1. Technical Field
The present invention relates to a calorimetric sensor in which a receptor is immobilized on polydiacetylene supramolecule and, more particularly, to biochemical analysis using the same.
2. Discussion of Related Art
A general quantitative analysis utilizing an antibody includes enzyme immunoassay (EI), enzyme-linked immunosorbent assay (ELISA) and radio immunoassay (RIA). Of these, ELISA is a method that an enzyme is linked to an antibody and then an antigen-antibody reaction is identified. ELISA is now widely used since it is relatively simple and inexpensive, and is available to massive analysis. Particularly, ELISA is increasingly employed since it has a great advantage in that it has a sensitivity equal to that of RIA, but does not use radioactivity. However, ELISA has disadvantages in that it requires more samples in analysis, it takes long time, and it must undergo several steps.
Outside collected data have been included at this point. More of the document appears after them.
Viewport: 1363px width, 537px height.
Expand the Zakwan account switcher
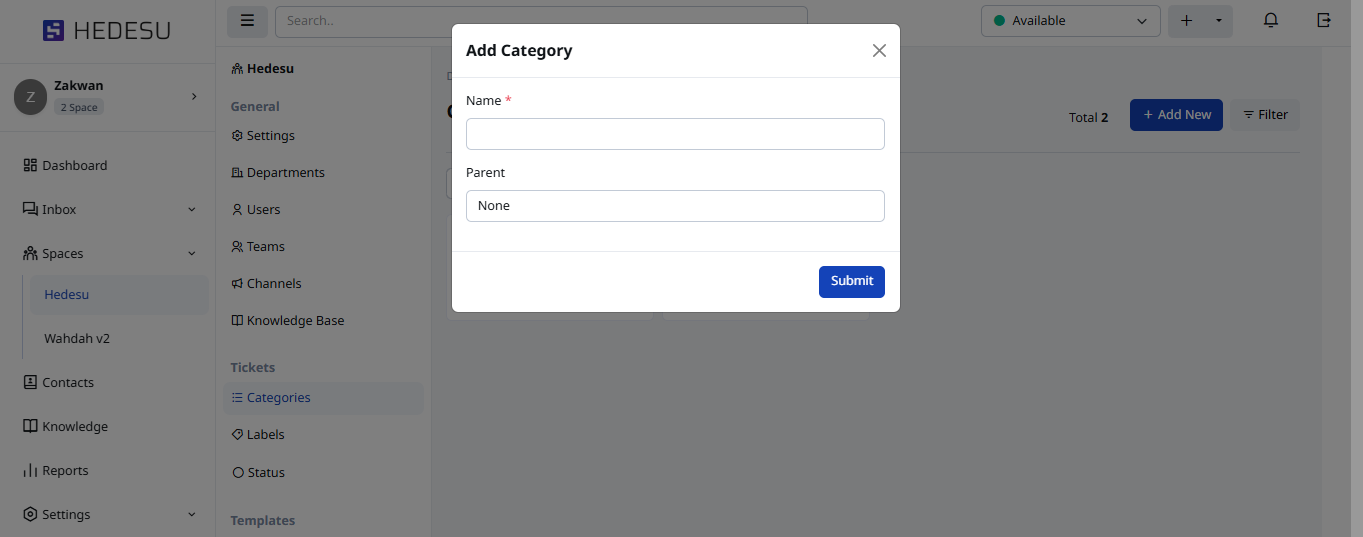194,96
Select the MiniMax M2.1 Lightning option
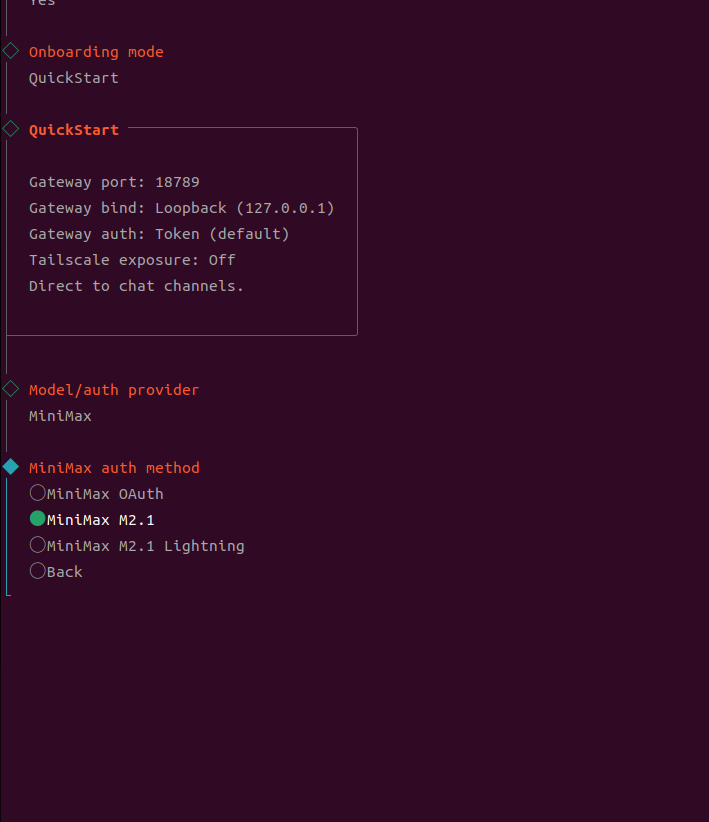Screen dimensions: 709x822 pos(144,545)

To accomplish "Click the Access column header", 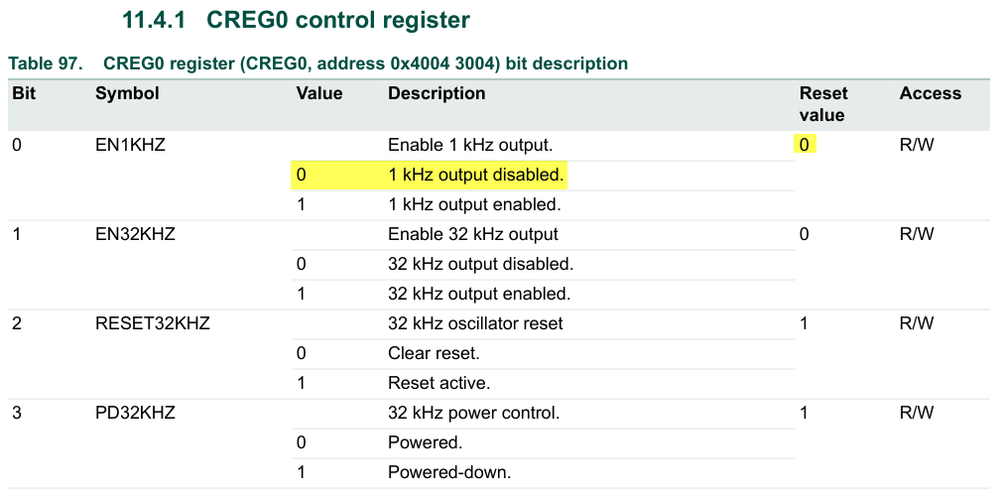I will point(930,94).
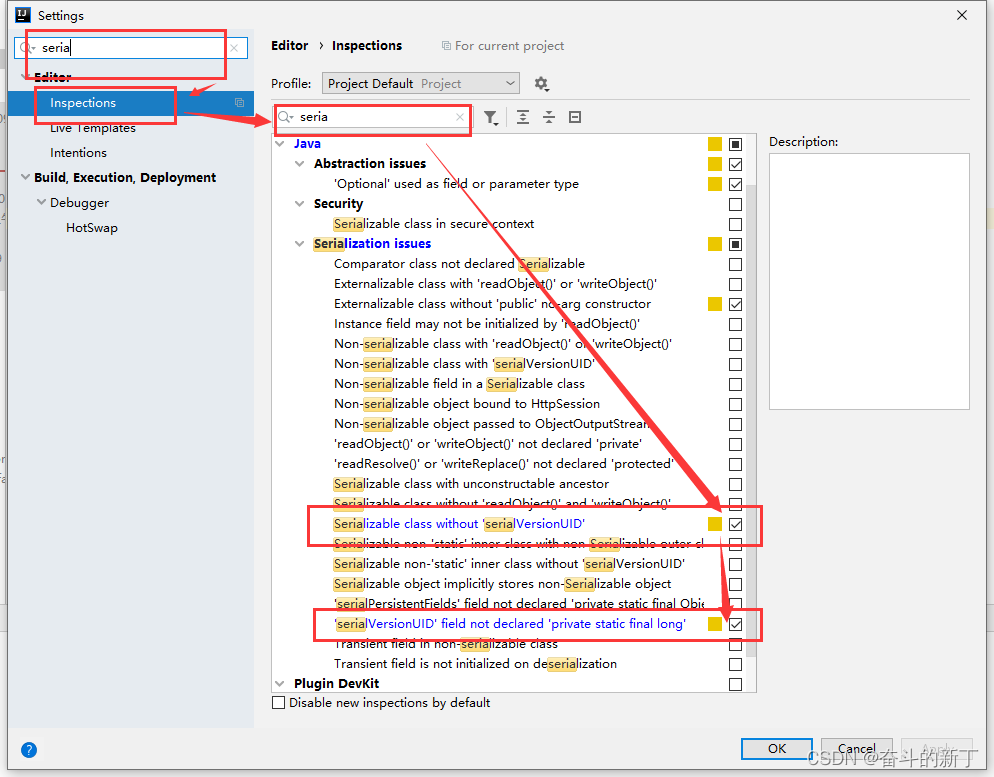Open the help question mark icon
994x777 pixels.
coord(29,749)
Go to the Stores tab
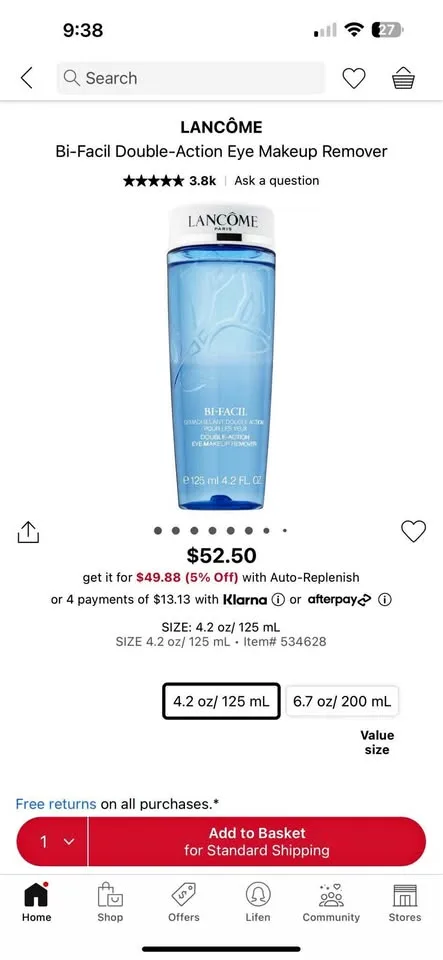This screenshot has height=960, width=443. click(x=405, y=902)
Further, although RIA has the highest sensitivity, it has a problem of danger due to radioactive materials.
Recently, in order to solve such problems, there have been suggested analytical methods that employ an isotope, fluorescence or an enzymatic reaction, and can convert a signal. However, of these methods, the method employing an isotope has a problem in safety, the method employing an enzymatic reaction has narrow analytical range and thus is not suitable for analyzing a sample in various concentration, and the method employing fluorescence has a problem that expensive fluorescent material must be again bound to a detected protein. In order to solve such problems, a label-free detecting method, for example, a method employing polydiacetylene, was suggested.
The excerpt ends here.